A man with a stentorian, but monotonous and mournful, voice was filling
the air with the information that a train was about to depart for
Albany, Saratoga, Troy, Boston, New York, and the East. When he came to
the words "the East," his voice dropped to a sad minor key, as if the
man despaired of the fate of those who took their departure in that
direction. Every now and then a brazen gong sounded sharply; and one of
the negroes who sat in a row on a bench along the marble-paneled wall
sprang forward to the counter, took somebody's handbag, and disappeared
in the direction of the elevator with the newly arrived guest following
him. Groups of men stood here and there conversing, heedless of the
rush of arrival and departure around them.
Before the broad and lofty plate-glass windows sat a row of men, some
talking, some reading, and some gazing outside, but all with their feet
on the brass rail which had been apparently put there for that purpose.
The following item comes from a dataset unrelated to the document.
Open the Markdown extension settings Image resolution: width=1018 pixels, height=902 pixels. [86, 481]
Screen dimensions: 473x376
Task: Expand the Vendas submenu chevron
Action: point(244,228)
Nearly everybody was smoking a cigar. A lady of dignified mien came
down the hall to the front of the counter, and spoke quietly to the
clerk, who bent his well-groomed head deferentially on one side as he
listened to what she had to say. The men instantly made way for her.
She passed along among them as composedly as if she were in her own
drawing room, inclining her head slightly to one or other of her
acquaintances, which salutation was gravely acknowledged by the raising
of the hat and the temporary removal of the cigar from the lips.
All this was very strange to the professor, and he felt himself in a
new world, with whose customs he was not familiar. Nobody paid the
slightest attention to him as he stood there among it all with his
satchel in his hand. As he timidly edged up to the counter, and tried
to accumulate courage enough to address the clerk, a young man came
forward, flung his handbag on the polished top of the counter,
metaphorically brushed the professor aside, pulled the bulky register
toward him, and inscribed his name on the page with a rapidity equaled
only by the illegibility of the result.
"Hello, Sam!" he said to the clerk. "How's things? Get my telegram?"
"Yes," answered the clerk; "but I can't give you 27. It's been taken
for a week. I reserved 85 for you, and had to hold on with my teeth to
do that."
The reply of the young man was merely a brief mention of the place of
torment.
"It is hot," said the clerk blandly. "In from Cleveland?"
"Yes. Any letters for me?"
"Couple of telegrams. You'll find them up in 85."
"Oh, you were cocksure I'd take that room?"
"I was cocksure you'd have to. It is that or the fifth floor. We're
full. Couldn't give a better room to the President if he came."
"Oh, well, what's good enough for the President I can put up with for a
couple of days."
The hand of the clerk descended on the bell. The negro sprang forward
and took the "grip."
"Eighty-five," said the clerk; and the drummer and the Negro
disappeared.
"Is there any place where I could leave my bag for a while?" the
professor at last said timidly to the clerk.
"Your bag?"
The professor held it up in view.
"Oh, your grip. Certainly. Have a room, sir?" And the clerk's hand
hovered over the bell.
"No. At least, not just yet. You see, I'm----"
"All right. The baggage man there to the left will check it for you."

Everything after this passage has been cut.